══ Text passage ══

In the next part of this series, we’ll see how we can extend the Kotlin Configuration Scripts (hint – it’s going to involve extension functions).

This is part four of the five-part series on working with Kotlin to create Configuration Scripts for TeamCity.

1. An Introduction to Configuration Scripts
2. Working with Configuration Scripts
3. Creating Configuration Scripts dynamically
4. Extending the TeamCity DSL
5. Testing Configuration Scripts

TeamCity allows us to create build configurations that are dependent on each other, with the dependency being either snapshots or artifacts. The configuration for defining dependencies is done at the build configuration level. For instance, assuming that we have a build type Publish that has a snapshot dependency on Prepare Artifacts, we would define this in the build type Publish in the following way

class Publish : BuildType({
    uuid = "53f3d94a-20c6-43a2-b056-baa19e55fd40"
    extId = "Test"
    name = "Build"
    vcs {
        . . .
    }
    steps {
        . . . 
    }
    dependencies {
        dependency(Prepare_Artifacts) {
            snapshot {
                onDependencyFailure = FailureAction.FAIL_TO_START
            }
        }
    }
})

and in turn if Prepare Artifacts had dependencies on previous build configurations, we’d define these in the dependencies segment of its build configuration.

TeamCity then allows us to visually see this using the Build Chains tab in the user interface

Defining the pipeline in code

Pipeline is a sequence of phases, phase is a set of buildTypes, each buildType in a phase depends on all buildTypes from the previous phase. This can handle simple but common kind of build chains where some build produces an artifact, several builds test it in parallel and the final build deploys the result if all its dependencies are successful.

It would often be beneficial to be able to define this build chain (or build pipeline) in code, so that we could describe what’s going on from a single location. In essence, it would be nice to be able to define the above using the Kotlin DSL as so

object Project : Project ({
   . . . 
   pipeline {
        phase("Compile all clients") {
            + HttpClient
            + FluentHc
            + HttpClientCache
            + HttpMime
        }
        phase("Prepare artifacts") {
            + PrepareArtifacts
        }
        phase("Deploy and publish to CDN") {
            + Publish
        }
   }
})

Defining this at the Project.kt level in our DSL, would give us a good oversight of what’s taking place.

═══

» Task instructions:
**A)** Write out the stored rows word for word, starting at the first row and ending at the line that contains "[x=457, y=34]", with both ends included. Leave the pictures out.
**B)** Carry the TeamCity article on defining build pipelines in the Kotlin DSL forward from the point where it stops.
The stored rows that follow have nothing to do with the TeamCity article.

══ Input material ══

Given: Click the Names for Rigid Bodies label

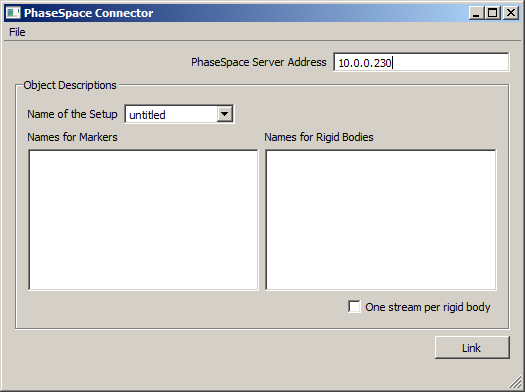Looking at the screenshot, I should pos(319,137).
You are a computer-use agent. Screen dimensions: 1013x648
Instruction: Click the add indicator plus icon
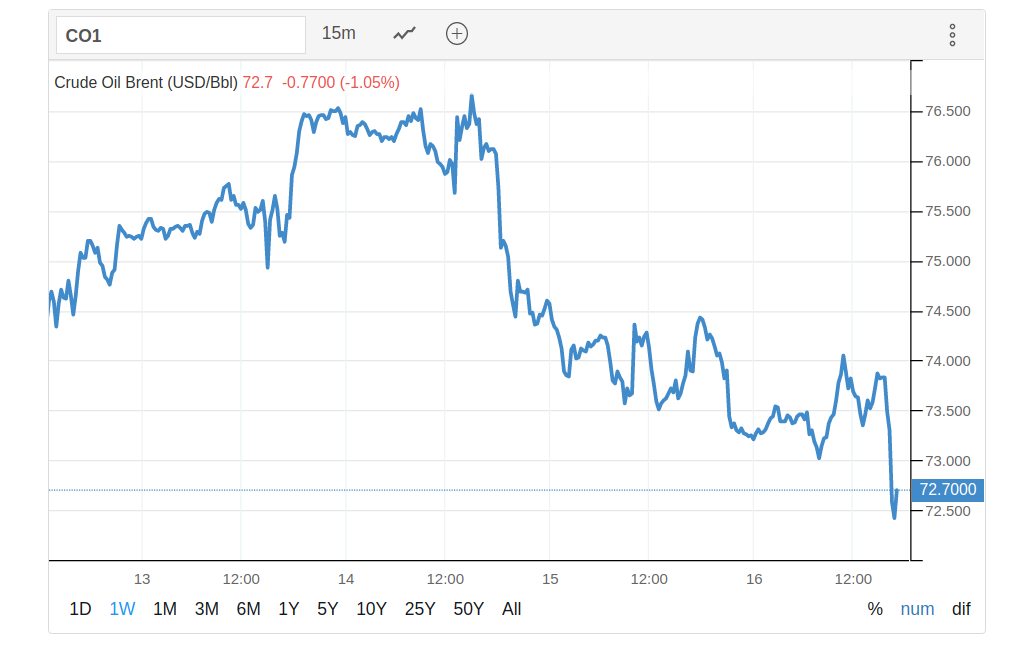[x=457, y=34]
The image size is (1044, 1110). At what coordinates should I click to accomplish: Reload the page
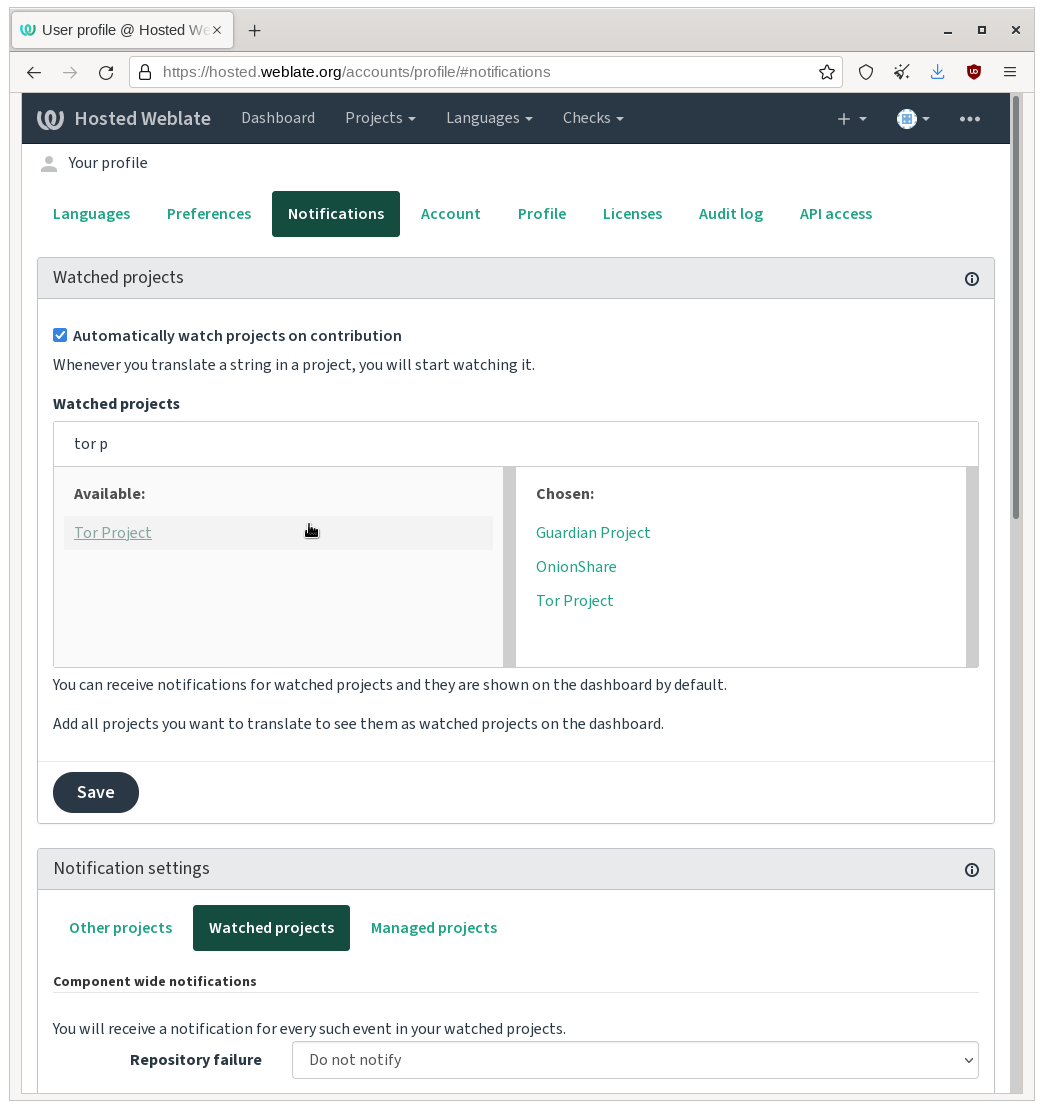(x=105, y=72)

═══

» Outputs in order:
**A)**
Given: Click the Names for Rigid Bodies label

Looking at the screenshot, I should pos(319,137).
You are a computer-use agent. Screen dimensions: 1013x648
Instruction: Click the add indicator plus icon
[x=457, y=34]

**B)**
The issue is though that currently the TeamCity DSL does not provide this functionality. But that’s where Kotlin’s extensibility proves quite valuable as we’ll see.

Creating our own Pipeline definition

Kotlin allows us to create extension functions and properties, which are a means to extend a specific type with new functionality, without having to inherit from these. When passing extension functions as arguments to other functions (i.e. higher-order functions), we get what we call in Kotlin Lambdas with Receivers, something we saw in this series already when Generalising feature wrappers in the second part of this series. We apply the same concept here to create our pipeline DSL

class Pipeline {
    val phases = arrayListOf<Phase>()

    fun phase(description: String = "", init: Phase.() -> Unit = {}) {
        val newPhase = Phase()
        newPhase.init()
        phases.lastOrNull()?.let { prevPhase ->
            newPhase.buildTypes.forEach {
                it.dependencies {
                    for (dependency in prevPhase.buildTypes) {
                        snapshot(dependency)
                    }
                }
            }
        }
        phases.add(newPhase)
    }
}

class Phase {
    val buildTypes = hashSetOf<BuildType>()

    operator fun BuildType.unaryPlus() {
        buildTypes.add(this)
    }
}

fun Project.pipeline(init: Pipeline.() -> Unit = {}) {
    val pipeline = Pipeline()
    pipeline.init()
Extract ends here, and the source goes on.